◆ **WORK TO COMPLETE**:
Start at the line containing "Where should I" and transcribe every line exactly through the end of the records below, and only those lines.

◆ **GIVEN RECORDS**:
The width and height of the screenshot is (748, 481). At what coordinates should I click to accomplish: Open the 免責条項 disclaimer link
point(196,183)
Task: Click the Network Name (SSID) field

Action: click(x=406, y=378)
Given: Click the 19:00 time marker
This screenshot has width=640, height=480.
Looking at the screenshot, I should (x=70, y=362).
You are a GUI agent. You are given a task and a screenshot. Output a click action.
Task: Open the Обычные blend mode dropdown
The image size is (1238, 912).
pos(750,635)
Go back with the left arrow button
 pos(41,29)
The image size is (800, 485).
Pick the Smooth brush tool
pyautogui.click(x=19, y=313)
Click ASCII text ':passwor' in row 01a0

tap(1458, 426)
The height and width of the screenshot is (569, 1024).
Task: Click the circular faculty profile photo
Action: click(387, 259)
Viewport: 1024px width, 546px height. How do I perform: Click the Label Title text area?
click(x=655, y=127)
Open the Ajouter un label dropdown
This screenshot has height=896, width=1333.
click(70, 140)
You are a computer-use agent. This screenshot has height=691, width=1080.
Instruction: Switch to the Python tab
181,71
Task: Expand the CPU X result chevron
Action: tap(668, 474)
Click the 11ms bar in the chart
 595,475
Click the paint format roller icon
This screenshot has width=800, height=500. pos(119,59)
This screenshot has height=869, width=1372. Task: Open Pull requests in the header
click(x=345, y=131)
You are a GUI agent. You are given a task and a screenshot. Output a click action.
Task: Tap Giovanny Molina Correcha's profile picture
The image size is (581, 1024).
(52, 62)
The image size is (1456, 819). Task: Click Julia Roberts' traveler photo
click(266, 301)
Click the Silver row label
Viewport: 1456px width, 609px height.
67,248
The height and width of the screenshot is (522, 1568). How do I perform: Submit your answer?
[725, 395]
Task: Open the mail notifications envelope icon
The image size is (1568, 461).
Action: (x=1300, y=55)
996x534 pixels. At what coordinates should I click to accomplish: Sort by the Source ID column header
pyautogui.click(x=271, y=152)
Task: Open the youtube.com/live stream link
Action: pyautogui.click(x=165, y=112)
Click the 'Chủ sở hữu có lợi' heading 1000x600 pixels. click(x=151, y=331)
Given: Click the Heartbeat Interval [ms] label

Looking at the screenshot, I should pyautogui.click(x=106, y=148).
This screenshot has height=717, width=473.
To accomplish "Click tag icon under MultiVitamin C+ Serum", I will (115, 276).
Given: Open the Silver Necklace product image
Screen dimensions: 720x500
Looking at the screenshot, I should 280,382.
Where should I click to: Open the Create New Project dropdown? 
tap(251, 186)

◆ **RESULT OF THE TASK**:
Where should I click to: Open the Create New Project dropdown? 
tap(251, 186)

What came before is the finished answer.